Hypothesis / aims of study
Introduction and Objectives
Artificial intelligence (AI), designed to perform human cognitive tasks, is transforming various sectors in modern life, and health care is no exception. Daily advancements highlight AI’s potential to improve medical practice, benefiting both physicians and patients. However, it is essential to question whether these advantages are being directed appropriately, particularly as a support tool in overcrowded health systems.
Bladder diary analysis is a key diagnostic tool for lower urinary tract dysfunction but is often time-consuming. This study compares bladder diary analyses performed by different AI models with those conducted by a clinician to assess the potential for AI as a routine tool in urological practice.
Study design, materials and methods
Randomly selected 3-day ICIQ-bladder diaries were analyzed using four different AI models (Chat Generative Pre-trained Transformer (ChatGPT), Microsoft Copilot, Gemini, and Jasper).

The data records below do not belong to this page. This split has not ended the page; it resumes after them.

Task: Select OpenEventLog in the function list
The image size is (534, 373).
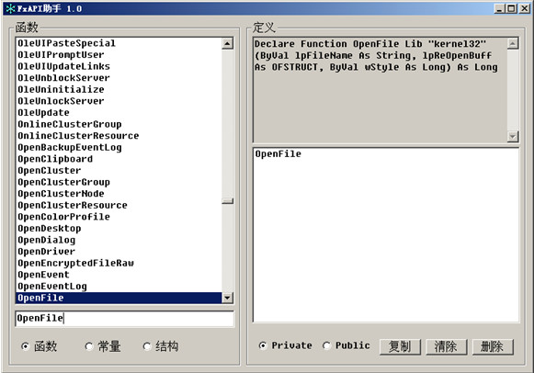Action: tap(119, 287)
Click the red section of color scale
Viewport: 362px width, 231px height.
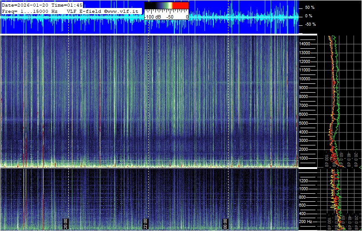coord(180,5)
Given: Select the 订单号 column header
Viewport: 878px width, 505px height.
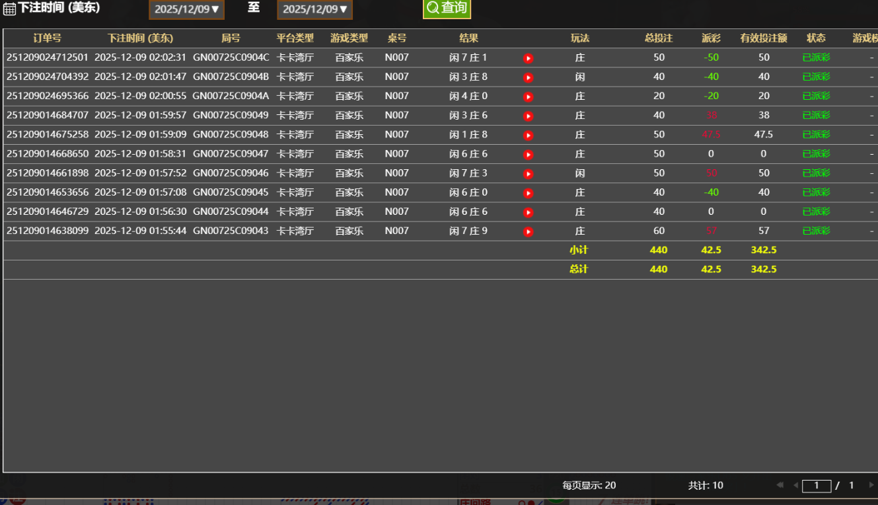Looking at the screenshot, I should (46, 38).
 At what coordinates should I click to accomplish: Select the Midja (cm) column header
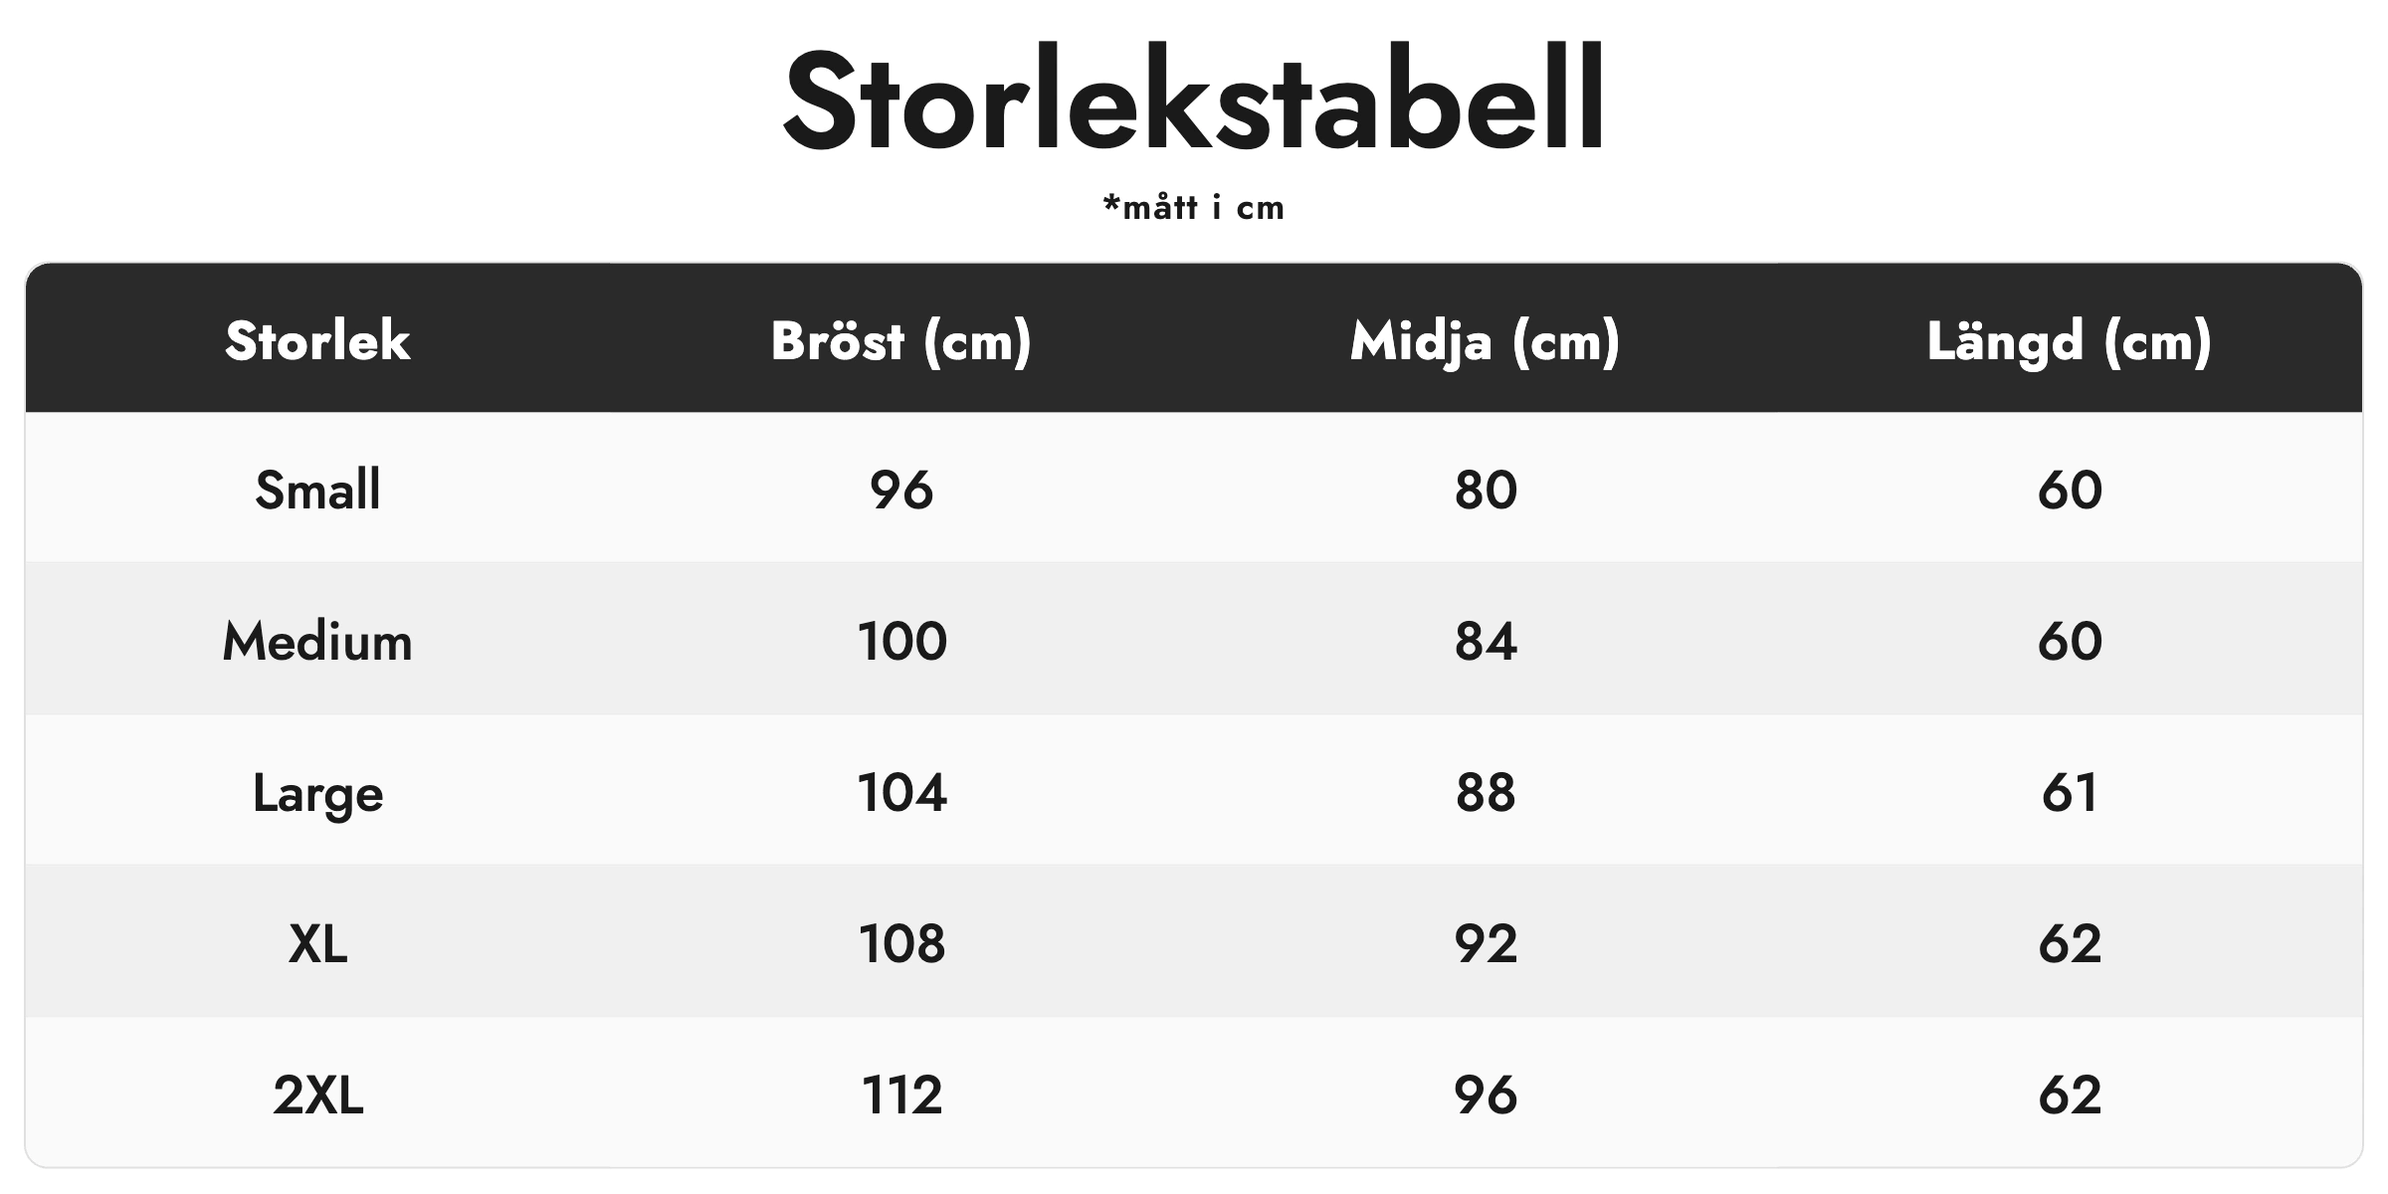tap(1486, 342)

The diaries were manually completed by patients, scanned and analyzed. A single clinician analyzed each bladder diary, recording results in an Excel spreadsheet. The time taken for each analysis was noted to estimate the average review duration.
This study employs descriptive statistics to calculate the mean and standard deviation (SD) for each parameter across the different AI models and the clinician. To assess agreement between these sources, Intraclass Correlation Coefficient (ICC) and Kappa statistics are utilized. Statistical significance is determined using p-values, with p < 0.05 indicating significant differences between methods.
Results
Twenty five bladder diaries were analyzed. Two of the AI models were unable to analyze the data; Jasper AI was not designed for image analysis, and Gemini AI provided steps for manual calculation of the bladder diary rather than performing direct analysis itself. The comparative analysis of bladder diary parameters between ChatGPT, Microsoft Copilot, and the clinician reference values reveals varying levels of agreement. Parameters like maximum voided volume and pad usage showed high reliability between AI and clinician (ICC>0.80). However, other metrics, including nocturnal urine volume, micturition frequency, and nocturnal polyuria index, exhibited statistically significant differences (p < 0.05), with mean discrepancies up to 1000 mL in urine volume and 4-5 in voiding frequency.
Interpretation of results
Incorporating AI into bladder diary analysis offers valuable enhancements but requires standardizing how patients complete these charts to ensure compatibility, the different results obtained can be directly associated with the patient’s handwriting and interpretations of numbers, showing that changes in human handwriting can affect AI perception, for example confusing similar-looking number such as 5s and 8s. If the diaries were digitally filled and integrated into software with built-in AI capabilities, the process would be simplified for clinicians. Nevertheless, this could impose an additional burden on patients, potentially discouraging them from consistently completing the bladder diaries. The time required to analyze each bladder diary varied across cases, influenced by the quality of the bladder diary filling and handwriting. The mean analysis time was 5:08 minutes, with the shortest analysis taking 3:47 minutes and the longest 8:29 minutes. Implementing AI in bladder diary evaluations can automate data extraction and classification, significantly reducing the time required for analysis. This automation enhances efficiency, ensures consistent and accurate assessments, and alleviates clinician workload.
Concluding message
AI models, particularly those designed for pattern analysis, are not yet fully comparable to human analysis for critical aspects of clinical practice. The inconsistencies found in this study suggest that AI software may classify hand-filled data differently from the clinician, resulting in significant variations in metrics. While some parameters align well, differences in classification methods suggest that certain AI-generated values require closer calibration to meet clinician standards. Improper use of these tools could negatively impact patient treatment. Therefore, further development and refinement are necessary before integrating them into daily urological practice.